Zulip Chat Archive
Stream: new members
Topic: Exploring Mathlib
Michael Gehlke (Oct 09 2025 at 07:49):
Hi -- I'm new here and exploring how Mathlib is structured, out of personal interest in how mathematics (or at least, this definition of it) is composed/layered. To get started, I exported the import graph from the Mathlib/ directory so I could study it in Python -- in this case, just looking at the depth of imports within that directory. Quite a lot! And perhaps unsurprisingly, clustered around the middle-depths.
I'm curious if anyone has a dependency analysis they'd like to see, any thoughts of what I could explore besides the dependency graph (eg, maybe typeclasses?), or suggestions on how to improve my (highly suspect) Lean code.
I don't plan to open a PR, since I doubt anyone else would find this useful -- but code viewable here:
https://github.com/zmgehlke/mathlib4/tree/master/scripts/visualizer
Kevin Buzzard (Oct 09 2025 at 08:03):
Whilst I can't give you any concrete links, I know that there are ways out there to visualise the import graph graphically, find the longest chain of imports etc etc; the community has already written such software (but I don't know how to use it or where to find it). Hopefully someone else will chime in.

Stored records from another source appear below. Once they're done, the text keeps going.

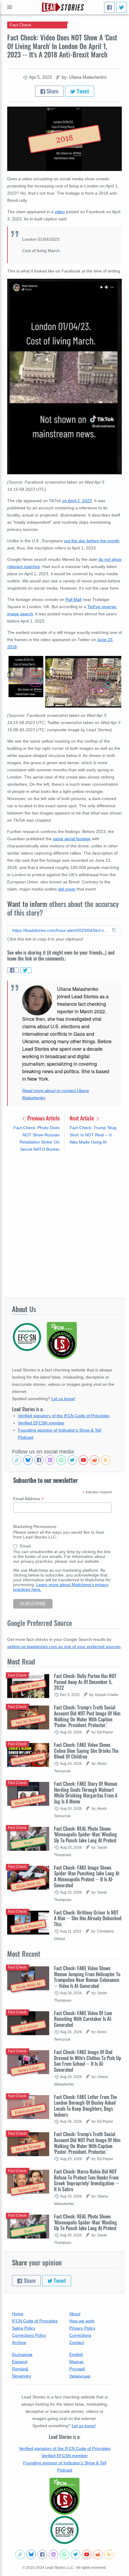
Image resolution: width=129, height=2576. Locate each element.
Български (22, 2354)
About (74, 2313)
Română (20, 2368)
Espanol (19, 2361)
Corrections (80, 2335)
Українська (79, 2376)
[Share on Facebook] (13, 970)
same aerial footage (72, 838)
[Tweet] (121, 7)
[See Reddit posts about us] (94, 1460)
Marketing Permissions (34, 1526)
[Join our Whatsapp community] (61, 1460)
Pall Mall (73, 599)
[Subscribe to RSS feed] (105, 1460)
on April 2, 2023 (77, 500)
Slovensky (21, 2376)
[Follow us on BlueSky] (28, 1460)
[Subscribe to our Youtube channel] (83, 1460)
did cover (67, 889)
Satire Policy (23, 2328)
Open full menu (9, 7)
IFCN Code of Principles (35, 2320)
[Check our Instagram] (50, 1460)
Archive (19, 2342)
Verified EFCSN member (41, 1422)
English (76, 2354)
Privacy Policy (82, 2328)
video (60, 211)
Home (17, 2313)
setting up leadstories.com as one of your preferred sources (64, 1646)
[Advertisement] (64, 1225)
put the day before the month (91, 540)
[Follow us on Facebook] (39, 1460)
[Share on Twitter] (26, 970)
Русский (77, 2368)
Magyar (76, 2361)
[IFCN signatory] (65, 2496)
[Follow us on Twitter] (72, 1460)
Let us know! (63, 1398)
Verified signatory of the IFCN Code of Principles (64, 1415)
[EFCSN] (65, 2530)
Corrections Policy (29, 2335)
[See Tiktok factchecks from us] (17, 1460)
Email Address (28, 1499)
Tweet (82, 91)
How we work (81, 2320)
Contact (76, 2342)
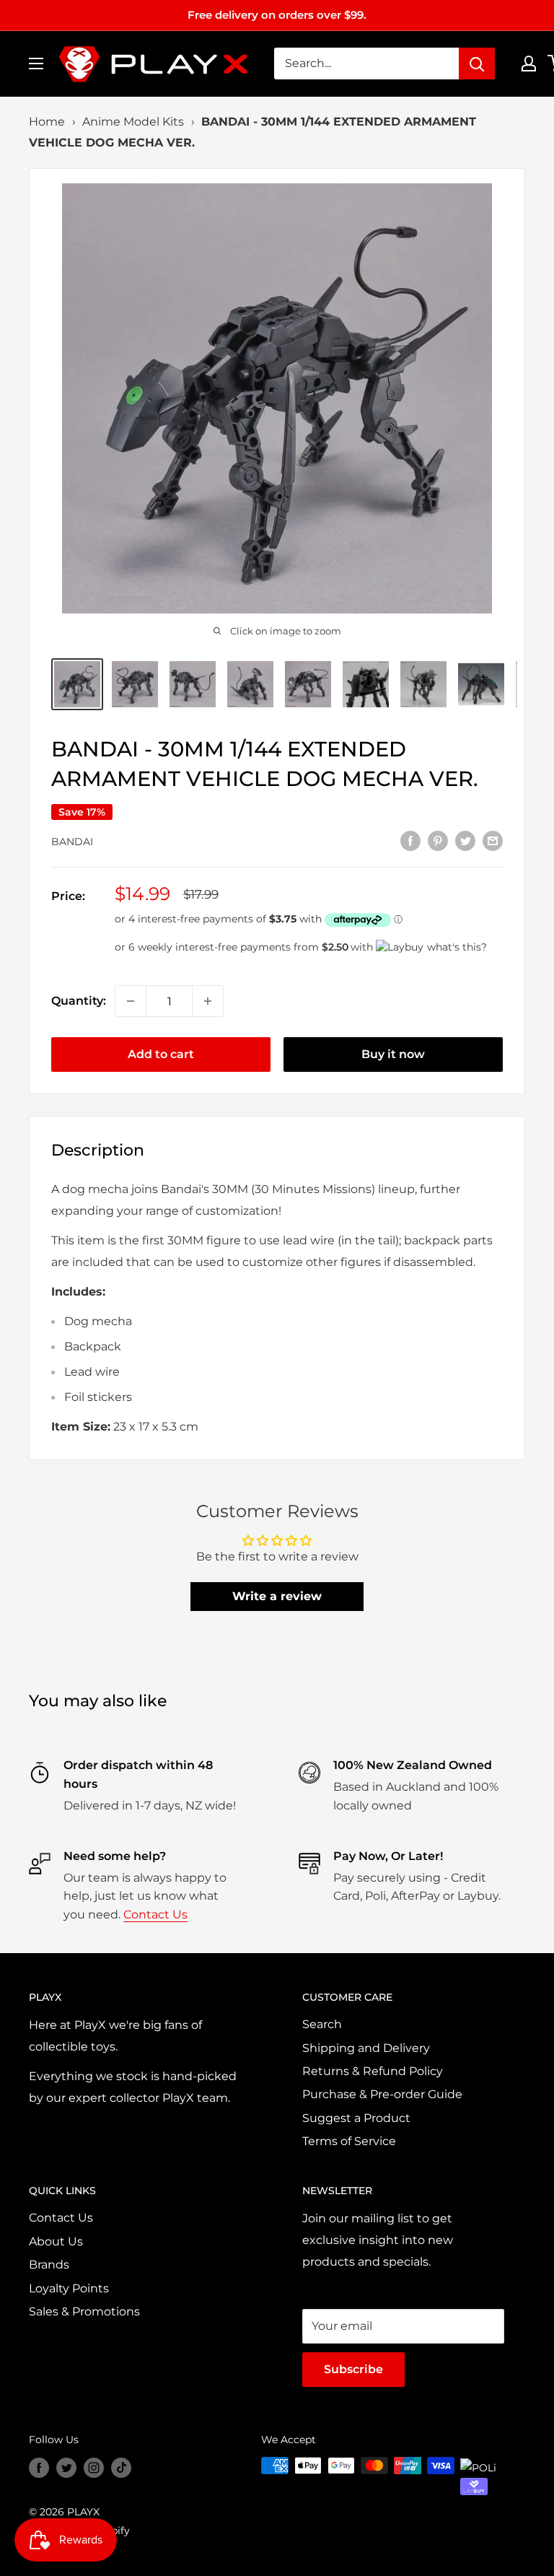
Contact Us (155, 1914)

Julian Berman (Oct 09 2025 at 08:44):
https://github.com/leanprover-community/mathlib4/actions/runs/18369898030 every build of the Mathlib repo builds an "import-graph" artifact which is a .dot file, so you can essentially download that and visualize it
Julian Berman (Oct 09 2025 at 08:44):
https://github.com/leanprover-community/import-graph is the underlying Lean project
Michael Gehlke (Oct 09 2025 at 09:08):
Neat! -- curiously, import-graph seems to require a build but my version didn't. Presumably because it's looking at something like the .olean files rather than .lean imports statements.
Michael Gehlke (Oct 09 2025 at 11:49):
I suspect I'm doing something wrong, because I'm getting order of magnitude differences between parsing files to export and using import-graph. Is there a way to compile import-graph or something I'm missing?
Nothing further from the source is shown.